Die Knaben spielten im Garten, und der kleinste hatte den Goldstern auf der Brust, den der Baum an seinem glücklichsten Abend getragen; nun war der vorbei, und mit dem Baum war es auch vorbei und mit der Geschichte auch; vorbei, vorbei, und so geht es mit allen Geschichten!

Der Schweinehirt.

Es war einmal ein armer Prinz; er hatte ein Königreich, welches ganz klein war, aber es war immer groß genug, um sich darauf zu verheiraten, und verheiraten wollte er sich.

Nun war es freilich etwas keck von ihm, daß er zur Tochter des Kaisers zu sagen wagte: »Willst Du mich haben?« Aber er wagte es doch, denn sein Name war weit und breit berühmt; es gab hundert Prinzessinnen, die gerne ja gesagt hätten; aber ob sie es that?

Nun wir wollen hören.

Auf dem Grabe des Vaters des Prinzen wuchs ein Rosenstrauch, ein herrlicher Rosenstrauch; der blühte nur jedes fünfte Jahr und trug dann auch nur eine einzige Blume, aber das war eine Rose, die duftete so süß, daß man alle seine Sorgen und seinen Kummer vergaß, wenn man daran roch.

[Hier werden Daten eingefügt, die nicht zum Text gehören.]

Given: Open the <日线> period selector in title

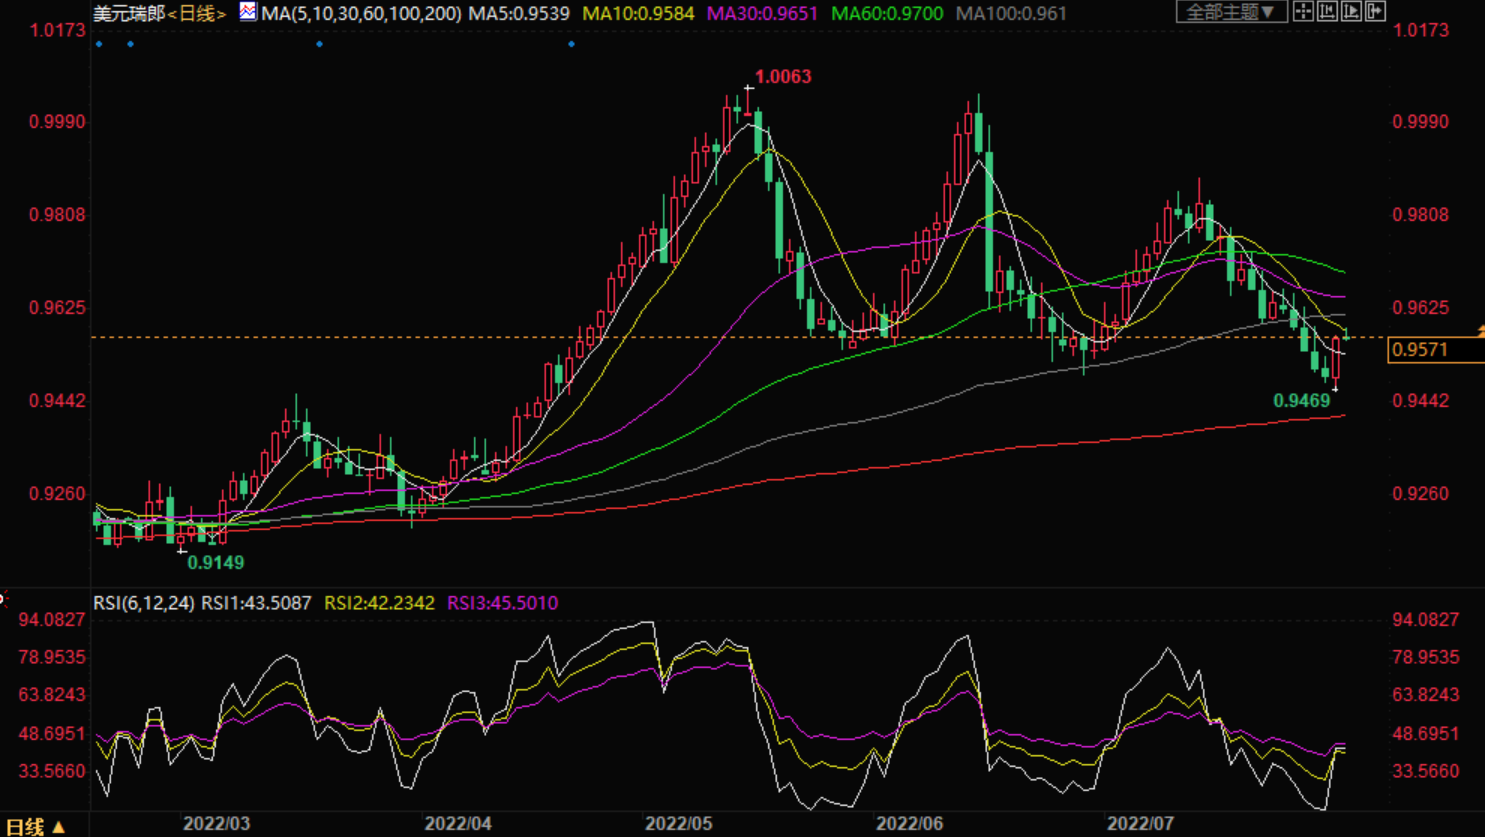Looking at the screenshot, I should tap(197, 13).
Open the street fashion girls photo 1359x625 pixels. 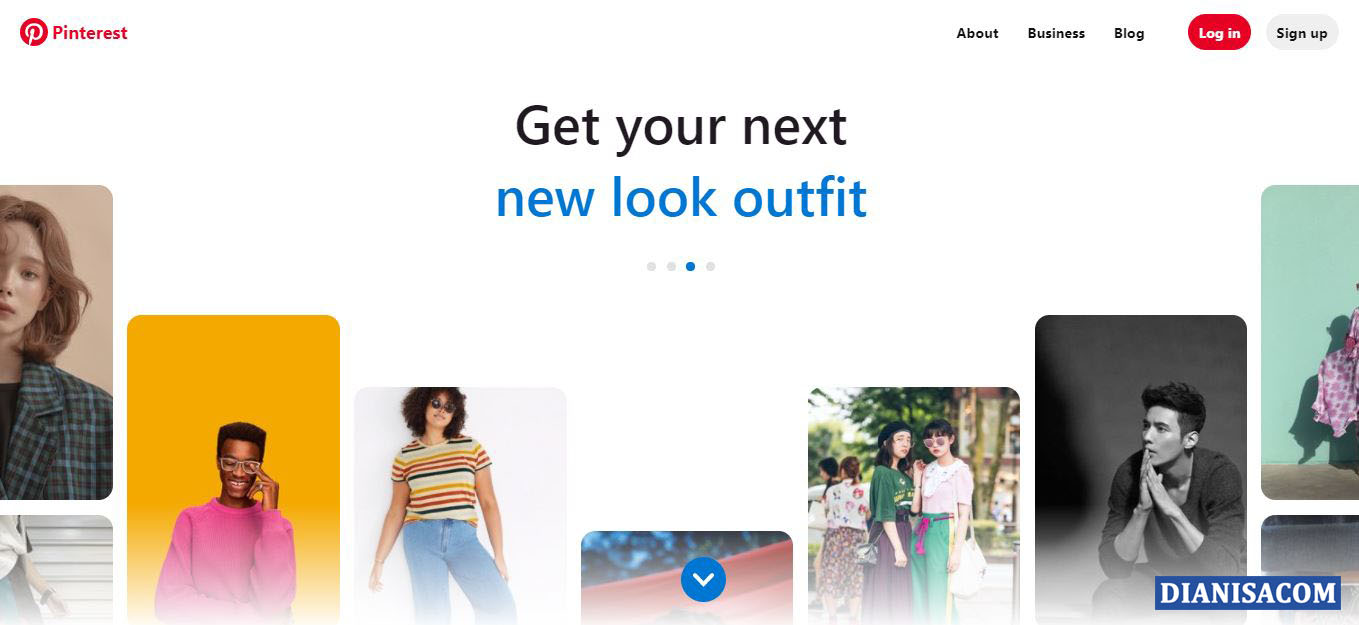pyautogui.click(x=914, y=506)
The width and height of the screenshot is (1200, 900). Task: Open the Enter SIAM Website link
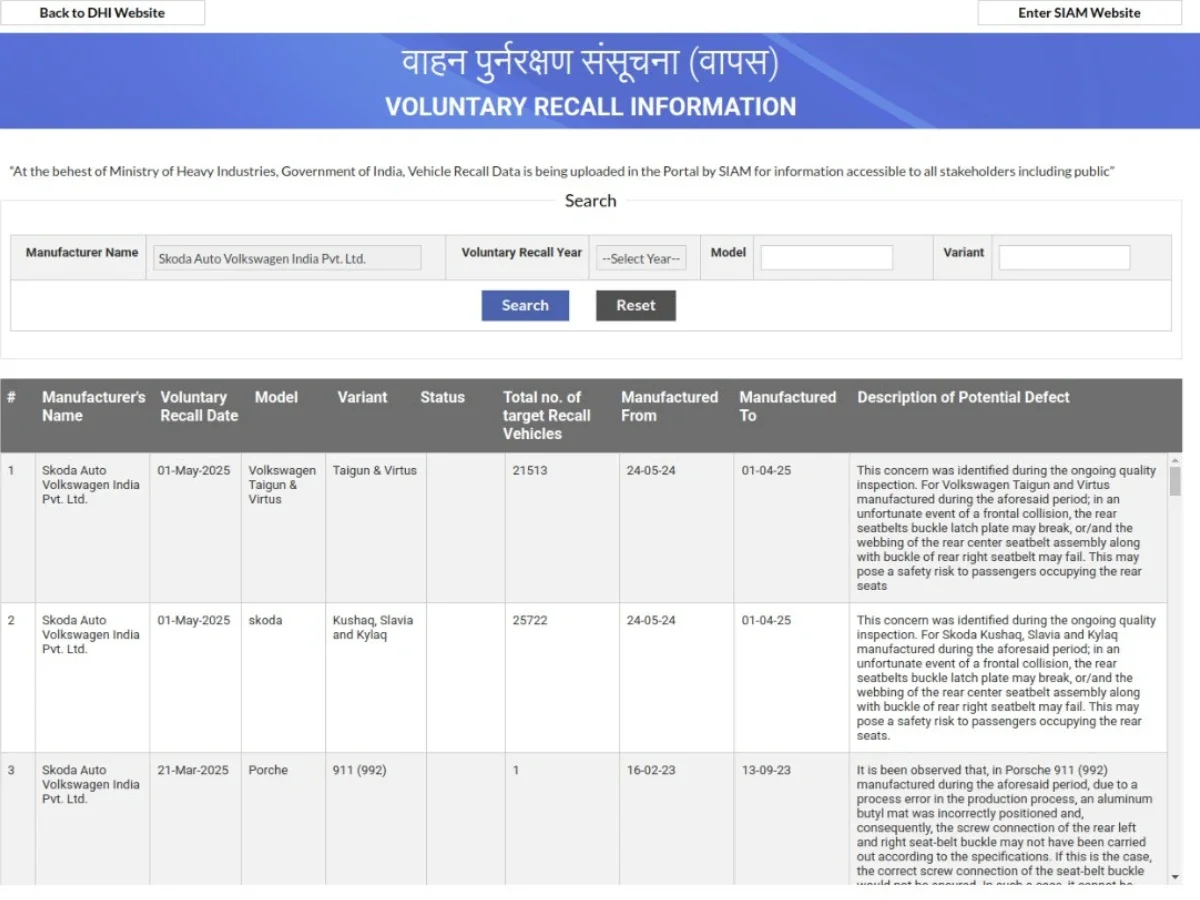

Der Prinz hatte auch eine Nachtigall, die konnte singen, als ob alle schönen Melodien in ihrer Kehle säßen. Diese Rose und die Nachtigall sollte die Prinzessin haben, und deshalb wurden sie beide in große silberne Behälter gesetzt und ihr zugesandt.

Der Kaiser ließ sie vor sich her in den großen Saal tragen, wo die Prinzessin war und »Es kommen Fremde« mit ihren Hofdamen spielte; als sie die großen Behälter mit den Geschenken darin erblickte, klatschte sie vor Freude in die Hände.

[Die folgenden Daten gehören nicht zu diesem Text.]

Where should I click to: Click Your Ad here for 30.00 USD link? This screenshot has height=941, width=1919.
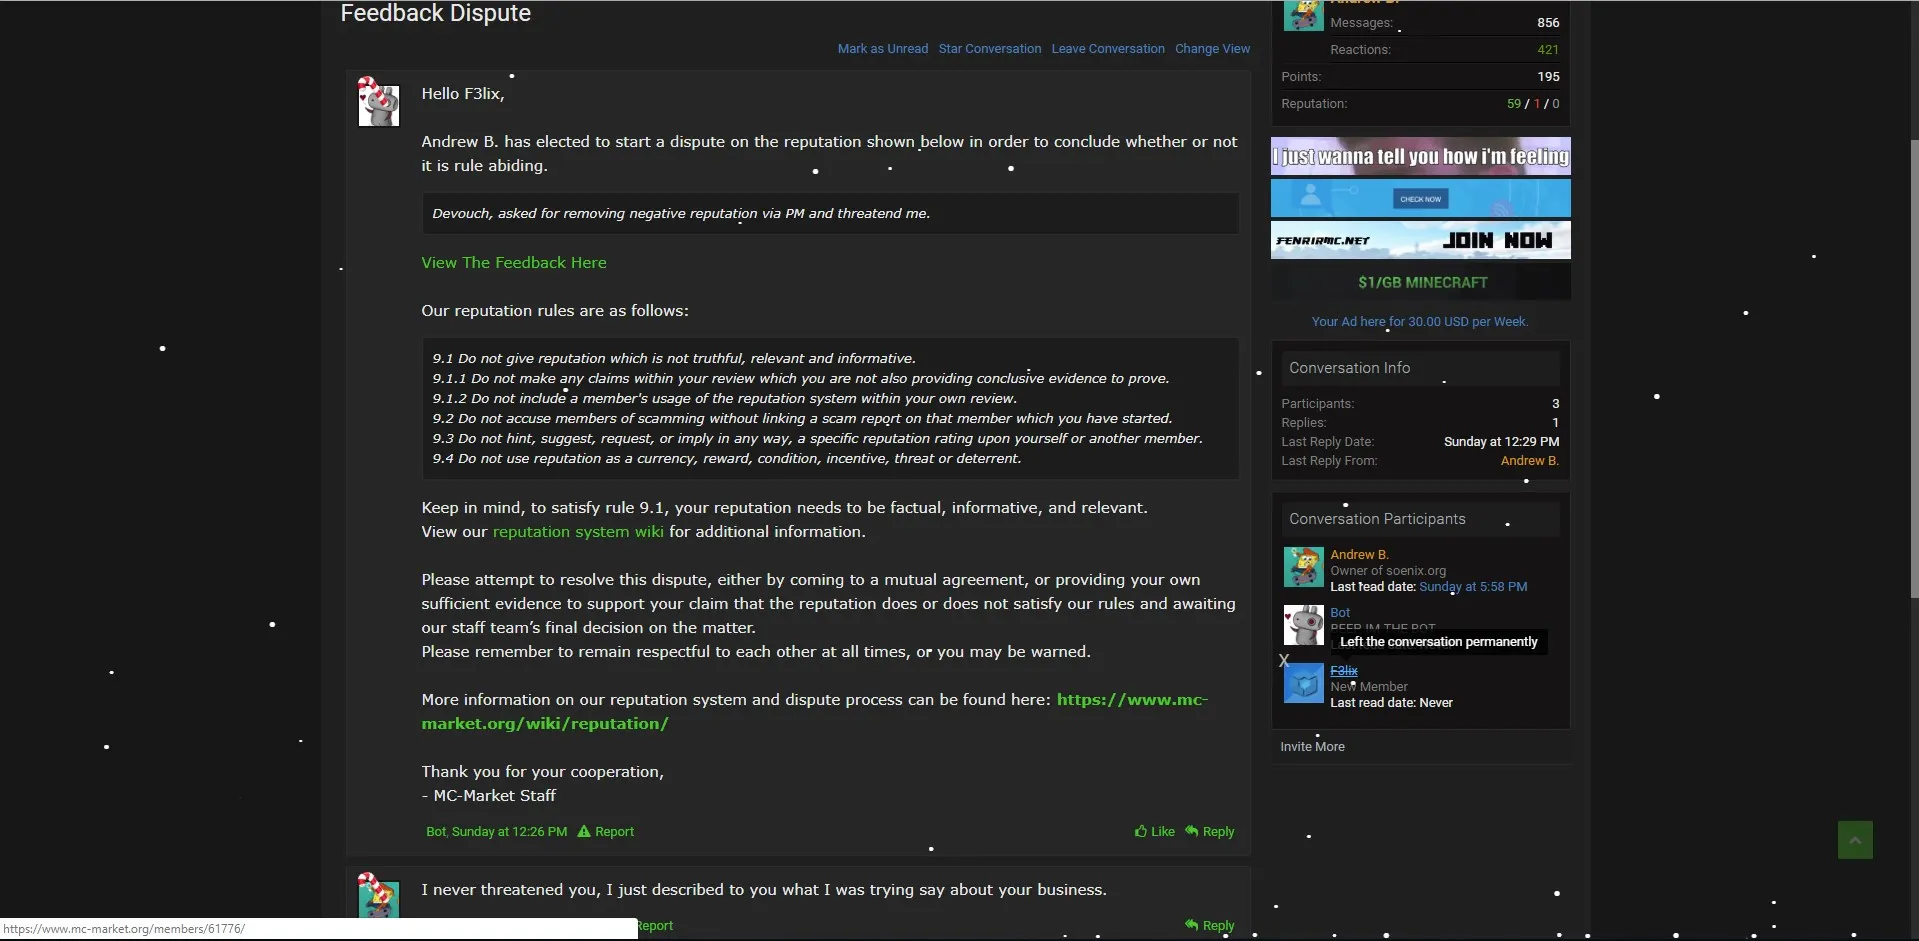pos(1419,322)
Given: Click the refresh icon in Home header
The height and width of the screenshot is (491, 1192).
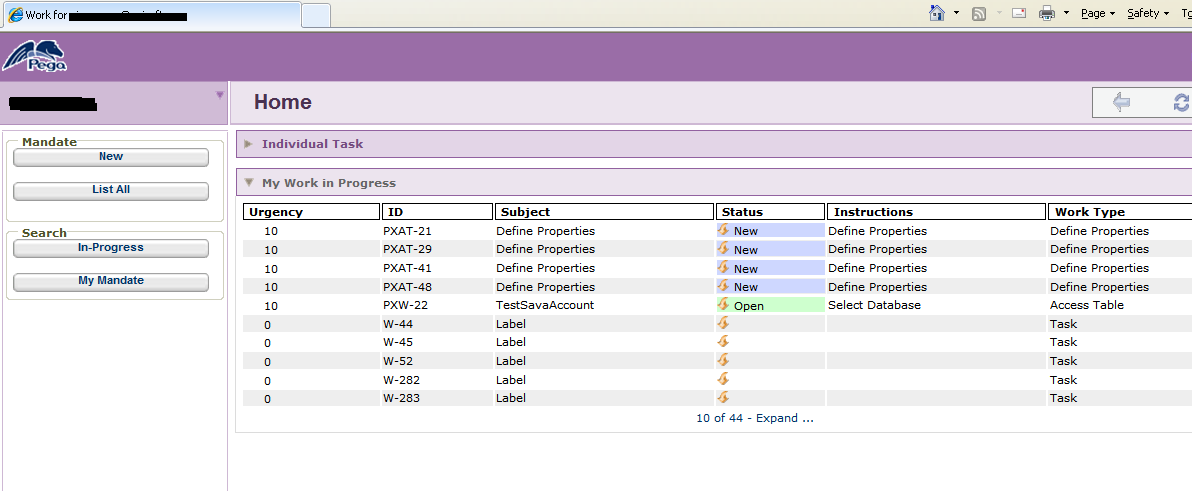Looking at the screenshot, I should pyautogui.click(x=1181, y=102).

»Wenn es doch eine kleine Mitzekatze wäre!« sagte sie, aber da kam der Rosenstrauch mit der herrlichen Rose hervor.

»Wie niedlich sie gemacht ist!« sagten alle Hofdamen.

»Sie ist mehr als niedlich,« sagte der Kaiser, »sie ist schön!«

Aber die Prinzessin befühlte sie, und da war sie nahe daran, zu weinen.

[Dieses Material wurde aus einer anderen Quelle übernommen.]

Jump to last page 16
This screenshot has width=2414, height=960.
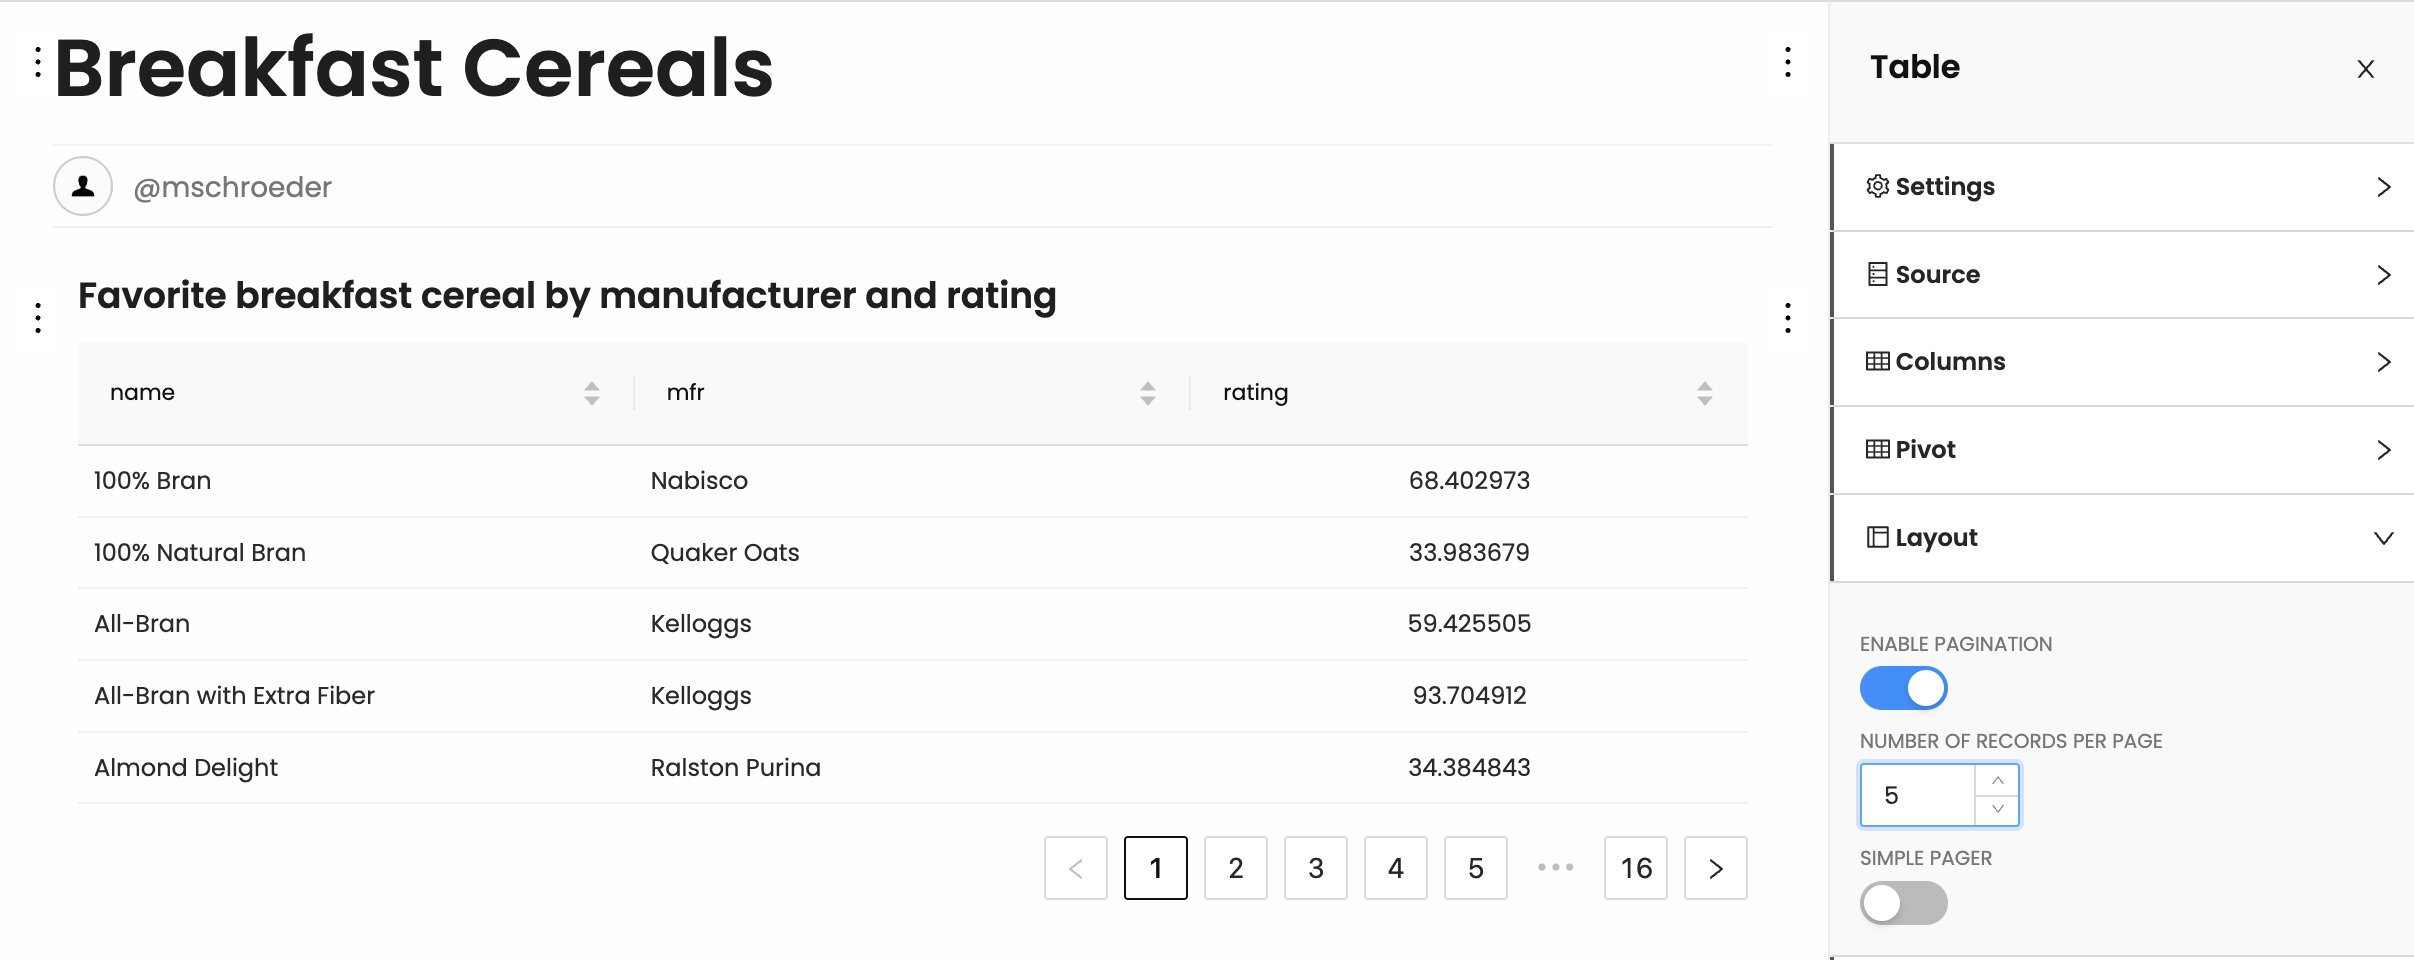click(x=1636, y=868)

»Pfui, Papa!« sagte sie; »sie ist nicht künstlich, sie ist natürlich!«

»Pfui,« sagten alle Hofdamen, »sie ist natürlich!«

»Laßt uns nun erst sehen, was in dem andern Behälter ist, ehe wir böse werden!« meinte der Kaiser, und da kam die Nachtigall heraus, die so schön sang, daß man nicht gleich etwas Böses gegen sie vorbringen konnte.

»Superbe! Charmant!« sagten die Hofdamen, denn sie plauderten alle französisch, eine immer ärger als die andere.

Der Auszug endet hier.